Praise for self and the other

At this point we are through the majority of the check in and we want to end on a high note. “Anything unsaid” may have brought up some big emotions and now we want to remember that we are awesome, doing the best we can and love each other. We finish out the check-in with one praise for ourselves and one for the other (sometimes I ask for more than one hehe).

Both of us are absolute praise junkies. It is Michael’s #1 love language and my #2 so ending here is a reward for getting through the rest. The thing I love about giving praise the most is that after a few weeks we get creative. We have gone through the most obvious choices and start to really search for praises that might surprise and delight the other person. Plus, I absolutely love hearing Michael praise himself – something that he doesn’t do often.
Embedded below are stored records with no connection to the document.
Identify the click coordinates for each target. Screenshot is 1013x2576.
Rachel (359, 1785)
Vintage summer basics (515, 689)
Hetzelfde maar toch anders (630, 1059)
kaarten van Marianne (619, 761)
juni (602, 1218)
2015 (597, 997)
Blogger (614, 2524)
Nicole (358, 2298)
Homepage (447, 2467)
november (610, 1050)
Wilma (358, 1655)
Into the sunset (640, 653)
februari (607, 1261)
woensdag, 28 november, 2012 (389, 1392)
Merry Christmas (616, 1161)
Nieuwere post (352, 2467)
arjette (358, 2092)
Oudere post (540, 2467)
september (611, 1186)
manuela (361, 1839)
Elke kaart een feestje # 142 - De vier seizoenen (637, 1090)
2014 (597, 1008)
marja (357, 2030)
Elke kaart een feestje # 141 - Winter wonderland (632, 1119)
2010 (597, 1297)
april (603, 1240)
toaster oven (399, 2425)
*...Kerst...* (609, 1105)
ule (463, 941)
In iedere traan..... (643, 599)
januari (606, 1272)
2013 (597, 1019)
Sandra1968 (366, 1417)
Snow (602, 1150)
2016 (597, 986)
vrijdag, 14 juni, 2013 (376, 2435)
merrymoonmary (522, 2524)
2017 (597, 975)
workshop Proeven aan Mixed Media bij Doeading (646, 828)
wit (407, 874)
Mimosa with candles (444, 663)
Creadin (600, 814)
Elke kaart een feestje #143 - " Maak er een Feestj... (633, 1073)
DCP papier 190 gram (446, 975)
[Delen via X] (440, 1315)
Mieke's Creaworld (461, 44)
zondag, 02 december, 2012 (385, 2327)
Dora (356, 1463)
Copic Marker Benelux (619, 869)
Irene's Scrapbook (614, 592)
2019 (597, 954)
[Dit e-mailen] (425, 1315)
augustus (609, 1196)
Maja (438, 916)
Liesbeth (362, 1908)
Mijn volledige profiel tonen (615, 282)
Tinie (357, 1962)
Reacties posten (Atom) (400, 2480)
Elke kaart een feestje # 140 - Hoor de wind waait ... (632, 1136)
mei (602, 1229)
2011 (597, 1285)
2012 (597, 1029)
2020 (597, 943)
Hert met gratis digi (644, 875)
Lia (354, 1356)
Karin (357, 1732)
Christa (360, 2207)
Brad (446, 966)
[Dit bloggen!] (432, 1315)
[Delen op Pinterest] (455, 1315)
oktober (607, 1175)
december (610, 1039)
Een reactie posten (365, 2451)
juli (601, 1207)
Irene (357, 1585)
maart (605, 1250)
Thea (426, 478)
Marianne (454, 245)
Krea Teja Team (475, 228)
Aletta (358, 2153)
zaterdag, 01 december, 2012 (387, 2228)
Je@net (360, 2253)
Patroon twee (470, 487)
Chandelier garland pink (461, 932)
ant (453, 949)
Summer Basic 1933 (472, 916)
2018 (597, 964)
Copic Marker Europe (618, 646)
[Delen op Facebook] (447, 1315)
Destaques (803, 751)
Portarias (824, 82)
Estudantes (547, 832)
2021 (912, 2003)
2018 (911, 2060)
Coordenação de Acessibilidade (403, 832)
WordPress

On average a full check-in takes 30 to 45 minutes. If we feel like we don’t have that much time we pull out the most important pieces for us in the moment and focus there. What can we be 100% present for and what will leave us closer to our purpose and intention: connect with each other, clear any tensions or frustrations, ask for any support and remember just how much our relationship matters and our love for one another. The only piece we don’t often skip is “anything unsaid.”

I can only speak for myself, when we are working on our relationship life is good. I feel confident, my trust in our relationship grows, I feel lighter and can remain present to everything that we have to be grateful for.